Please note: This master’s thesis presentation will take place in DC 2310 and online.
Hossein Mohebbi, Master’s candidate
David R. Cheriton School of Computer Science
Supervisor: Professor Pascal Poupart
Data-driven modeling in real-world regression tasks often suffers from limited training samples, high collection costs, and noisy observations. While data augmentation has revolutionized fields such as computer vision and natural language processing by leveraging domain-specific symmetries, effective techniques for tabular regression remain elusive. Existing approaches, ranging from geometric interpolation to deep generative models, often fail to preserve the underlying noise structure of the data, leading to the generation of unrealistic samples that can degrade predictive performance.
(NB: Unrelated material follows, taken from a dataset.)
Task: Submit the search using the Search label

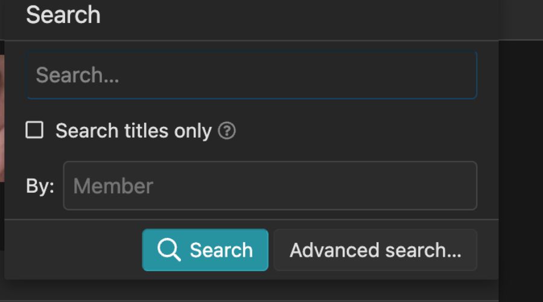Action: tap(221, 250)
This thesis proposes a novel framework called Counterfactual Residual Data Augmentation (CRDA). Our method is founded on the theoretical principle of Residual Invariance, which posits that once a regressor has modeled the systematic component of the data, the remaining residual noise often remains stable under small perturbations of carefully selected features. We exploit this invariance to synthesize valid counterfactual samples, which are data points with perturbed features but preserved residual noise. We formalize this process through the lens of structural causal models, establishing conditions under which the residual is conditionally independent of specific feature subsets.
We provide a practical, model-agnostic algorithm that integrates feature selection heuristics and statistical safety checks to ensure augmentation is applied only when empirically beneficial. Through extensive evaluation across diverse benchmark datasets, we demonstrate that CRDA consistently reduces test error in data-scarce regimes. Specifically, our method reduces the Mean Squared Error (MSE) of Multi-Layer Perceptrons by an average of 22.9% and XGBoost regressors by 6.4%. Furthermore, comparisons against state-of-the-art baselines, including Mixup variants and diffusion-based generative models, reveal that CRDA offers a more robust and statistically grounded remedy for noise-prone, small-sample regression tasks.
To attend this master’s thesis presentation in person, please go to DC 2310. You can also attend virtually on MS Teams.